## Your goal
Only the lines from the one holding "600x397 pixels. Task: Open" through the end of the records below are to be reproduced exactly, and pictures are to be omitted.

## Data for this task
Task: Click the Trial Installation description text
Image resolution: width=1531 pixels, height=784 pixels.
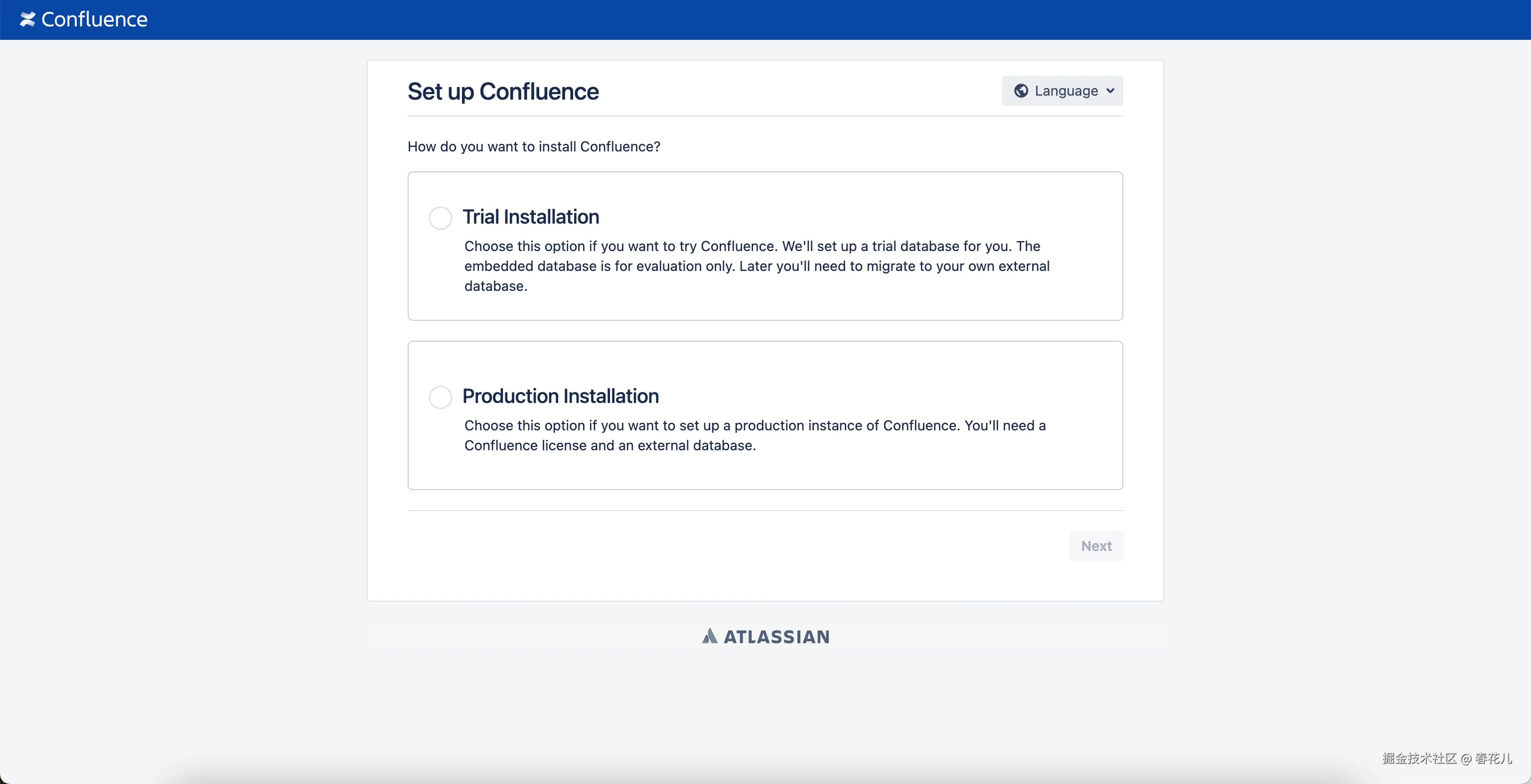Action: tap(757, 266)
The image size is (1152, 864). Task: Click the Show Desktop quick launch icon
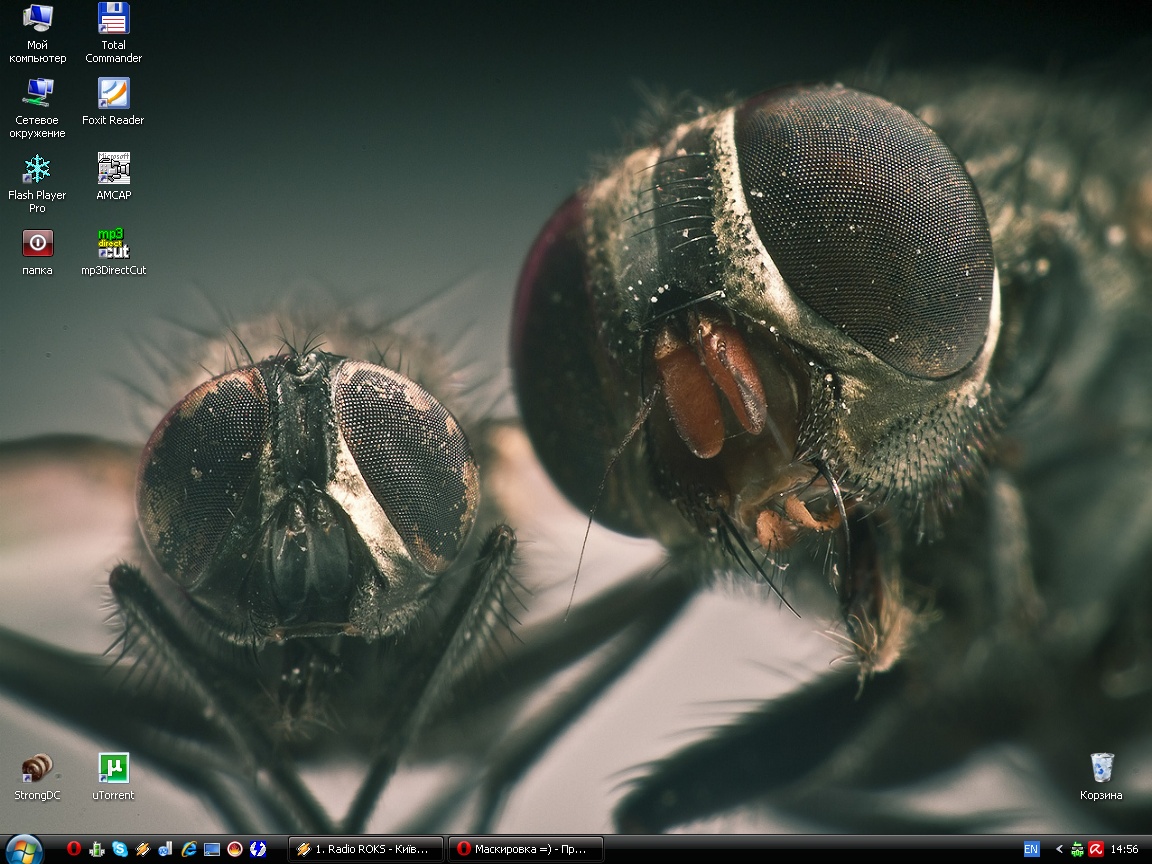coord(212,849)
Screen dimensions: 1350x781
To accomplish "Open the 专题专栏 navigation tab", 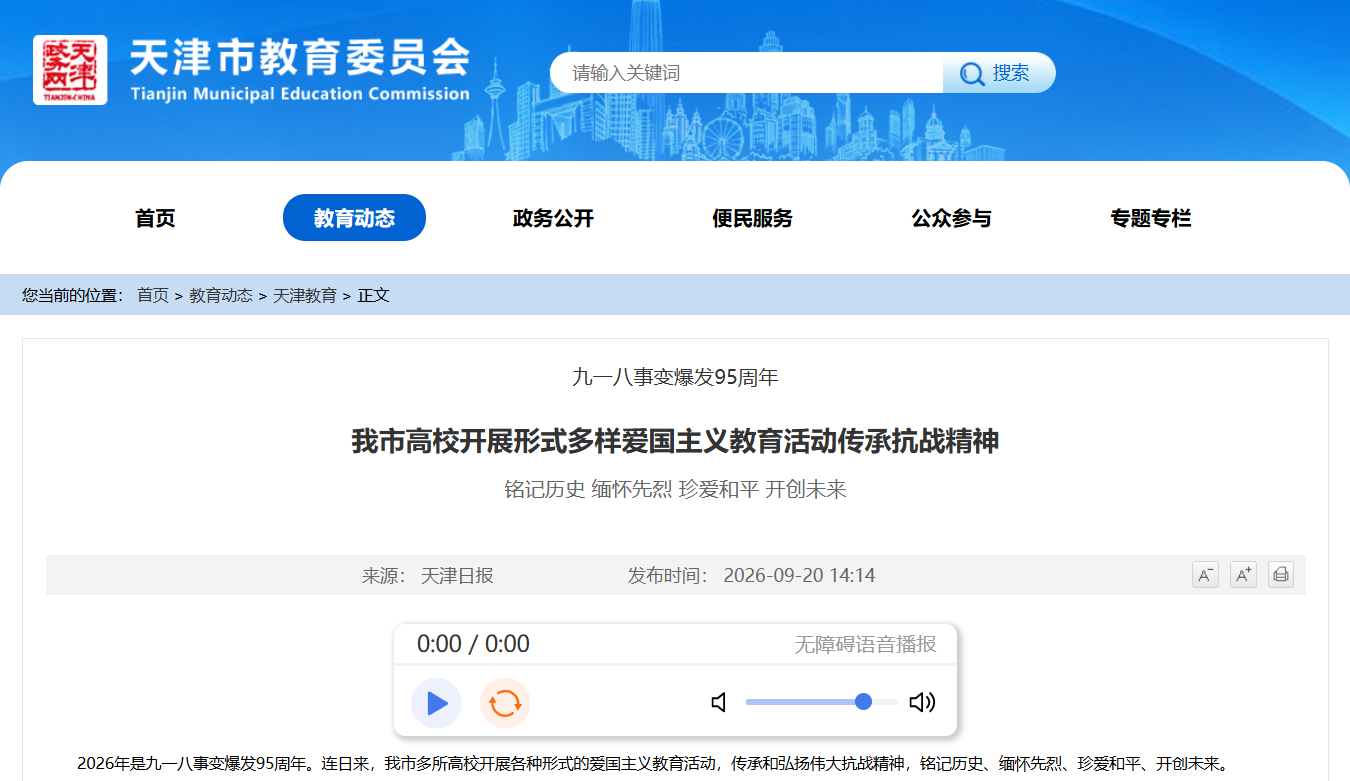I will 1150,218.
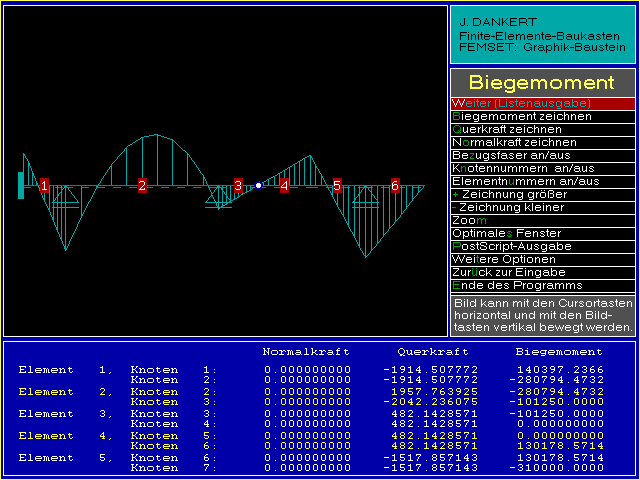The height and width of the screenshot is (480, 640).
Task: Click the red marker labeled 1
Action: coord(44,185)
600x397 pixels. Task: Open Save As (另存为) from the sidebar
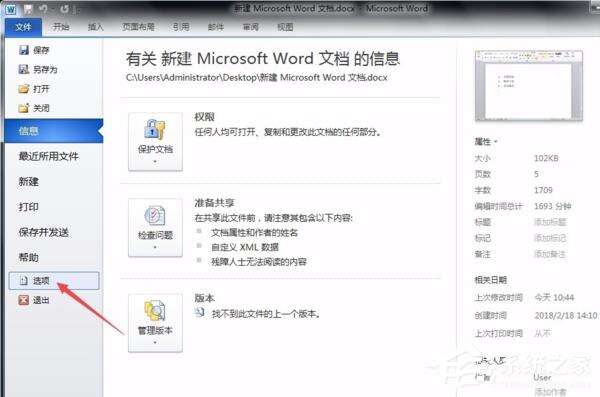pos(38,69)
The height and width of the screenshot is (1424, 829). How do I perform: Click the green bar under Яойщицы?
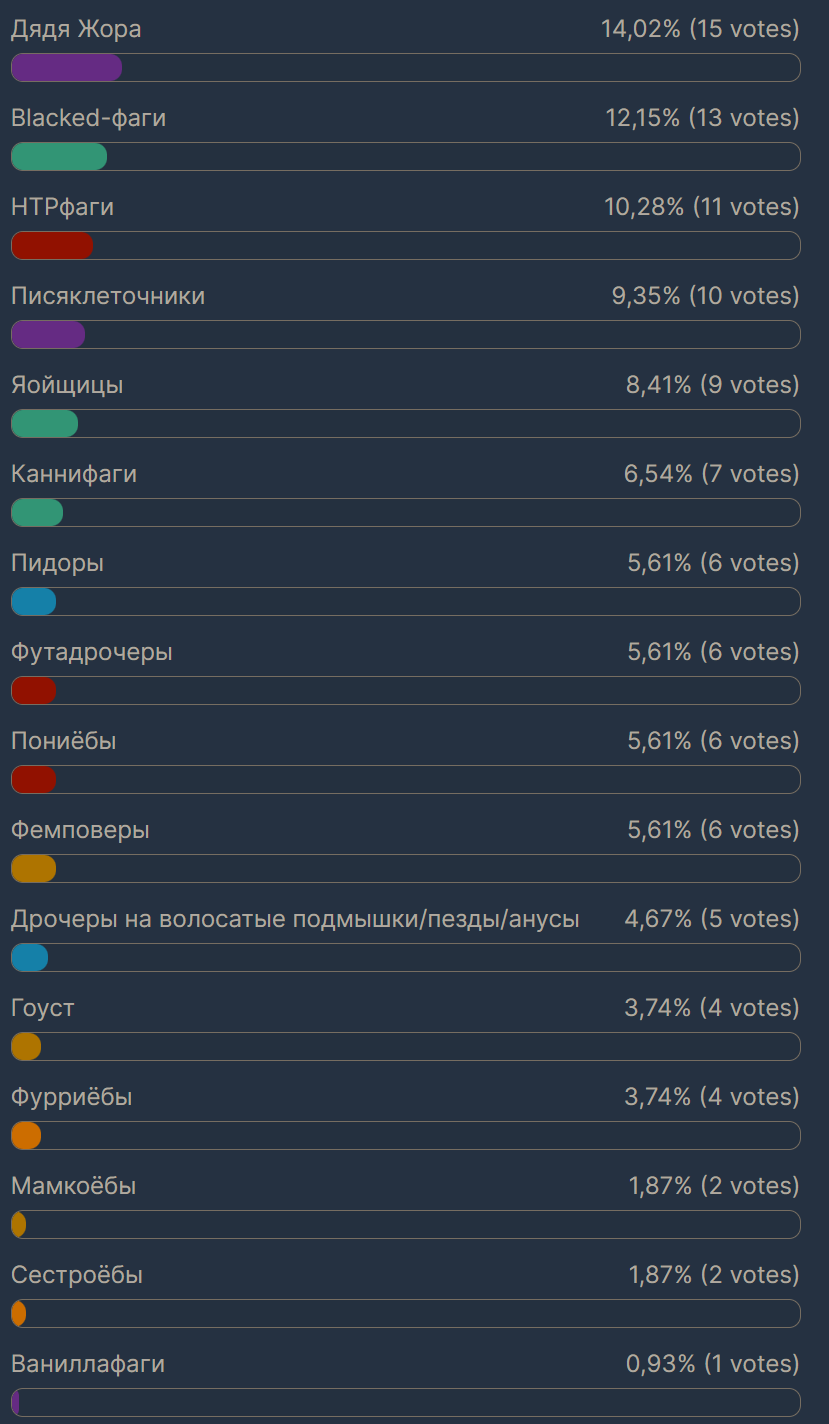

## Response below
600x397 pixels. Task: Open Save As (另存为) from the sidebar
pos(38,69)
The height and width of the screenshot is (1424, 829). How do I perform: Click the green bar under Яойщицы?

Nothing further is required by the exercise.